→ Dataset excerpts
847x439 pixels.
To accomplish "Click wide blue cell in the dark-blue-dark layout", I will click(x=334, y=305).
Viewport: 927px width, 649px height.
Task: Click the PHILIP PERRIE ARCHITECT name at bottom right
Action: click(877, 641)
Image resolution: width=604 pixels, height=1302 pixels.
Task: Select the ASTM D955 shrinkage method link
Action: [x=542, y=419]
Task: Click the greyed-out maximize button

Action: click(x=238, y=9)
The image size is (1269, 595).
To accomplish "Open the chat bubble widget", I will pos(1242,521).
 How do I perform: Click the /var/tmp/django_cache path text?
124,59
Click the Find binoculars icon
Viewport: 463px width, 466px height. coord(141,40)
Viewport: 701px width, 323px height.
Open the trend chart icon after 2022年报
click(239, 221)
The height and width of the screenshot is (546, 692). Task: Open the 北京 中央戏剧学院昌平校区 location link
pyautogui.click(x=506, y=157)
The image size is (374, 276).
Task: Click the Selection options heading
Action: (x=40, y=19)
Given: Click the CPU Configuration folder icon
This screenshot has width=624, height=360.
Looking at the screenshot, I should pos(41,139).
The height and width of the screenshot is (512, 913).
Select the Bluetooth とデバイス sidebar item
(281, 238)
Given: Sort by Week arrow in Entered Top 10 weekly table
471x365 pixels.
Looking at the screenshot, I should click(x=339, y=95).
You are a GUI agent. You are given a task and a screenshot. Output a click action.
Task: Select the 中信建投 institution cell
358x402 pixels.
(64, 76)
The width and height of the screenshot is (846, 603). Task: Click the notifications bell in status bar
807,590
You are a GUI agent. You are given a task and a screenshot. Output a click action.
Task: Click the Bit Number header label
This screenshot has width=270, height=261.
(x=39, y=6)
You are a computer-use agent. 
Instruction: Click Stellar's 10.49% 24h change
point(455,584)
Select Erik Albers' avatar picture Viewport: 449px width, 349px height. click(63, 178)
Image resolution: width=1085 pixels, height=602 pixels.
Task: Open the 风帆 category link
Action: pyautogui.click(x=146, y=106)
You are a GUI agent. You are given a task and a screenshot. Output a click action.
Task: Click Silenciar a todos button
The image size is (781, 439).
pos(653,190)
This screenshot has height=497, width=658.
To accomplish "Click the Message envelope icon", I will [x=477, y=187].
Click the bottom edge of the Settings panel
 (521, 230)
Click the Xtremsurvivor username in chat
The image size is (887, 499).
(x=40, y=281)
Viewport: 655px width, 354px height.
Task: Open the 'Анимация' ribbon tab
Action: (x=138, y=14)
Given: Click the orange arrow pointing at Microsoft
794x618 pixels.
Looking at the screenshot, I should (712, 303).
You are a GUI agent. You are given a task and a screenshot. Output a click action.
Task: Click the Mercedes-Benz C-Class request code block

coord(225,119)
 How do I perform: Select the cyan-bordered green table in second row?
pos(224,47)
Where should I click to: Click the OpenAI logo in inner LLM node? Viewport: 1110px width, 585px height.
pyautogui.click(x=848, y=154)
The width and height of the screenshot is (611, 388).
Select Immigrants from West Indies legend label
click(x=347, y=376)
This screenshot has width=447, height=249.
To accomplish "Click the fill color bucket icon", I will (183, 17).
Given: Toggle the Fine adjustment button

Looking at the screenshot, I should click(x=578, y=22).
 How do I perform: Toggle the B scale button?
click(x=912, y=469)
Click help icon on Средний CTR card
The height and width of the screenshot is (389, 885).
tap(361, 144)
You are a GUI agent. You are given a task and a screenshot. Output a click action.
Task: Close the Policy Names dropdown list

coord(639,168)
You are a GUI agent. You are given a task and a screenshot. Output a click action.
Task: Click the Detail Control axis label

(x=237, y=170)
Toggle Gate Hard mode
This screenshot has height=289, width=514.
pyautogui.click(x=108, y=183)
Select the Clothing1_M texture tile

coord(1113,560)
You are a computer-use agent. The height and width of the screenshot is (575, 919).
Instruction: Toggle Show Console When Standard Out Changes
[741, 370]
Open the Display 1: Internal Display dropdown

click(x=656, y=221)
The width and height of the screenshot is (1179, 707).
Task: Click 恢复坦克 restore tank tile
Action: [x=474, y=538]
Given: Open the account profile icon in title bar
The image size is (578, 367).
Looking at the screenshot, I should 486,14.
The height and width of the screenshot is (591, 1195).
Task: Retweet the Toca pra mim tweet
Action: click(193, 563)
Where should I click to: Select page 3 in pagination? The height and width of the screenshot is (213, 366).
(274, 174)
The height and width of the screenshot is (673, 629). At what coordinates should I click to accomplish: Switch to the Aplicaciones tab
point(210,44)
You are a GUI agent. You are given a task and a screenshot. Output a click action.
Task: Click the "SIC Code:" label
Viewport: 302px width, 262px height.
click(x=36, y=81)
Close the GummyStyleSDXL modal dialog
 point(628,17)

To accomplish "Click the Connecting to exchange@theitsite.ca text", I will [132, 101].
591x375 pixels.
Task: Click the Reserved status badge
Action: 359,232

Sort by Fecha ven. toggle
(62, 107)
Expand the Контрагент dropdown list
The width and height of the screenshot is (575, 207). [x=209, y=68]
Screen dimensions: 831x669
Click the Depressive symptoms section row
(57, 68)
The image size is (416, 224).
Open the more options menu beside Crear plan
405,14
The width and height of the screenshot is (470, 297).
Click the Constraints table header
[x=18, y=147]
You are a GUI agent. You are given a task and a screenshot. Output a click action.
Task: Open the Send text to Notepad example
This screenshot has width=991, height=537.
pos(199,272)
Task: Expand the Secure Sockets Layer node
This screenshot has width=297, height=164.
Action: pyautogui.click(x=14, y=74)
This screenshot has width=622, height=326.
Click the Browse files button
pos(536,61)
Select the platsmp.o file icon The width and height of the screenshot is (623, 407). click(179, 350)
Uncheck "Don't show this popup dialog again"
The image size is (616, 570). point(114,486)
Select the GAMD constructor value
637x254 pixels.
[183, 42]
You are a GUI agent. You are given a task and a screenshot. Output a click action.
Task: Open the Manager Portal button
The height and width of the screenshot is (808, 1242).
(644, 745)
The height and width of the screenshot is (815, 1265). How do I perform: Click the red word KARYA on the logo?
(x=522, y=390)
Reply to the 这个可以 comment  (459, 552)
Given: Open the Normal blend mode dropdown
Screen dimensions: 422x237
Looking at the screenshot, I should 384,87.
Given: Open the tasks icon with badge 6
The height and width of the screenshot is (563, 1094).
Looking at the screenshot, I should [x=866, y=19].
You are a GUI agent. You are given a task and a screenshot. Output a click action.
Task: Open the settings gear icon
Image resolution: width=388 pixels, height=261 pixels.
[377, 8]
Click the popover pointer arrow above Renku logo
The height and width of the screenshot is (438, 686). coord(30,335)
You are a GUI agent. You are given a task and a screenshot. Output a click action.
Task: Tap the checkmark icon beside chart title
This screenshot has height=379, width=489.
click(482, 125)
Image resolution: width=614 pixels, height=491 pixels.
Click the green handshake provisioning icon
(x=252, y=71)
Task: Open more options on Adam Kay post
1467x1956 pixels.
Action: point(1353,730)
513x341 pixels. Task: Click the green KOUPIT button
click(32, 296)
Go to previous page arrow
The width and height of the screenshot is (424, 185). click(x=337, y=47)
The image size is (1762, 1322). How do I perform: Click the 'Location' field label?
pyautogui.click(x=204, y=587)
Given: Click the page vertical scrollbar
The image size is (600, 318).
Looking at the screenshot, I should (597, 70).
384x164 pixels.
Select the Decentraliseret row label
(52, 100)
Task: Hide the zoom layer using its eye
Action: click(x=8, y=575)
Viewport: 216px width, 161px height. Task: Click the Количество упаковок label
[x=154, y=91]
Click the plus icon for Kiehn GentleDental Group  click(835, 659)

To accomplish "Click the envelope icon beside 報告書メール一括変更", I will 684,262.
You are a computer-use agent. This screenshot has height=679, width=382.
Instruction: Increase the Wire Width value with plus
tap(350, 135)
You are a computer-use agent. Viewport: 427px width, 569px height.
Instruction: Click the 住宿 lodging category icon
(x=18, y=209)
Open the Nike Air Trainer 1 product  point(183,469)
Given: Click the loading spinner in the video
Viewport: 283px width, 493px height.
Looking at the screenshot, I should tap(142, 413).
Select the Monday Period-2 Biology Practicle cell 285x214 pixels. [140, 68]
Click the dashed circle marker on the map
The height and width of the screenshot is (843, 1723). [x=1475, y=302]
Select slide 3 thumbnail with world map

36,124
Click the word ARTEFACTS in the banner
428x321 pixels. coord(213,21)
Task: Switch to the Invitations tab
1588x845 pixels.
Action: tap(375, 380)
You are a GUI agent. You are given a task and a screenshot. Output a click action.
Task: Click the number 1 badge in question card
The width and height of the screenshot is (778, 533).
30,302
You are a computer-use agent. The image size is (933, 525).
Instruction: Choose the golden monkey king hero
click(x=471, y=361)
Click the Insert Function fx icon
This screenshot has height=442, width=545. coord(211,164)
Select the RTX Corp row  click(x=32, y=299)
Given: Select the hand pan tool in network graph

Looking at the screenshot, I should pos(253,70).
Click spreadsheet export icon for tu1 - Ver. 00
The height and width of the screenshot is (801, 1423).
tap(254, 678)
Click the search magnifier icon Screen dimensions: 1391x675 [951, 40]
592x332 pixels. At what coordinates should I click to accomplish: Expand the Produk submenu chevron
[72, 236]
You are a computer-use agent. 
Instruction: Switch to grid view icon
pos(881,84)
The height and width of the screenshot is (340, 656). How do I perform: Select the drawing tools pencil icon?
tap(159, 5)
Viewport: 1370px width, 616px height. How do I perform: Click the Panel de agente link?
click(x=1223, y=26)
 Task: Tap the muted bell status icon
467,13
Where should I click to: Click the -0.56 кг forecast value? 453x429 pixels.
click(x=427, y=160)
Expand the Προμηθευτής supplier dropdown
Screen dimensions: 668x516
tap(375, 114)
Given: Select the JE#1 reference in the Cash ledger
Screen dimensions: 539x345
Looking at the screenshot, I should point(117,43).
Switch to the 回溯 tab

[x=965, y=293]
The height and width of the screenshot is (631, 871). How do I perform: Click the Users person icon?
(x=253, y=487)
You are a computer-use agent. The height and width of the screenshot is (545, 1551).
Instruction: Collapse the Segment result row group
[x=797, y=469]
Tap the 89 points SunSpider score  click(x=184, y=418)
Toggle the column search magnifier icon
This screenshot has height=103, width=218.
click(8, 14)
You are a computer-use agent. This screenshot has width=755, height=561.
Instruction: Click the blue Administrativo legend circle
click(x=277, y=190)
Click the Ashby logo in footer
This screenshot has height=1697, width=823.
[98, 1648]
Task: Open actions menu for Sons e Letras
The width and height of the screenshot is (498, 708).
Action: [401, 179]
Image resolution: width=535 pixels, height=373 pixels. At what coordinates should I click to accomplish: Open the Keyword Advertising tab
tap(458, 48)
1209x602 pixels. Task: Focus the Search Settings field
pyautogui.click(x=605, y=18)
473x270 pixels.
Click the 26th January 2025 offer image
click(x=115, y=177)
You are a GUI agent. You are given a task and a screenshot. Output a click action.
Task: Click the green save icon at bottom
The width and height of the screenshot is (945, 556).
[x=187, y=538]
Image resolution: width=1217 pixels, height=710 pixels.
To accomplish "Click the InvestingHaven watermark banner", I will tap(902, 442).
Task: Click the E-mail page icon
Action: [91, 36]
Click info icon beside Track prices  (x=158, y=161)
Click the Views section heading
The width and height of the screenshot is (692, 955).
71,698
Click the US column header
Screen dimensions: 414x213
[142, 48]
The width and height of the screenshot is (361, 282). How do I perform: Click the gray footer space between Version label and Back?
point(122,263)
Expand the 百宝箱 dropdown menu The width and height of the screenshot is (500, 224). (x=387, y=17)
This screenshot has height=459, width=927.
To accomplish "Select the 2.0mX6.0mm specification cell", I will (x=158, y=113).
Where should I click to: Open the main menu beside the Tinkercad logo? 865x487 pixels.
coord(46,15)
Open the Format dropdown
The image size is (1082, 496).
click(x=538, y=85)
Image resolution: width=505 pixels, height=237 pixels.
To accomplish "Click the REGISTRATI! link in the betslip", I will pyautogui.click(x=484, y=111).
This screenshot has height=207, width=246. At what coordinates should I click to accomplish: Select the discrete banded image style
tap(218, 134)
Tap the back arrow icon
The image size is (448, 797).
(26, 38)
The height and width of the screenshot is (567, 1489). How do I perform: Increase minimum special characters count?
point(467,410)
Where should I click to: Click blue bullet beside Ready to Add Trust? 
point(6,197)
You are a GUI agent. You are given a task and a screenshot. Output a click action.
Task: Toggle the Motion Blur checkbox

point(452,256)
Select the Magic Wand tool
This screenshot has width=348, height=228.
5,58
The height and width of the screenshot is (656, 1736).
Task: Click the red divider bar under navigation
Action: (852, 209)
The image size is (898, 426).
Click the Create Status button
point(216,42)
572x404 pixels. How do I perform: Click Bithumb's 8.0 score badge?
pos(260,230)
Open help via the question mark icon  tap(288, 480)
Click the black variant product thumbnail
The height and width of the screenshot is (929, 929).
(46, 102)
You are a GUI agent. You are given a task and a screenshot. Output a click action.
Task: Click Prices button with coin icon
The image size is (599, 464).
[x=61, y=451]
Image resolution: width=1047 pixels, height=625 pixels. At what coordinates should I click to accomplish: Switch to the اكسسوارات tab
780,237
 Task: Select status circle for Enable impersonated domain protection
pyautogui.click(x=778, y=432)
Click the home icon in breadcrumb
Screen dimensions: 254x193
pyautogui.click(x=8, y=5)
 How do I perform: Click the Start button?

→ Task prompt
For the records above, give the number of lines containing the string "computer" and no other words.

→ Exercise answer
8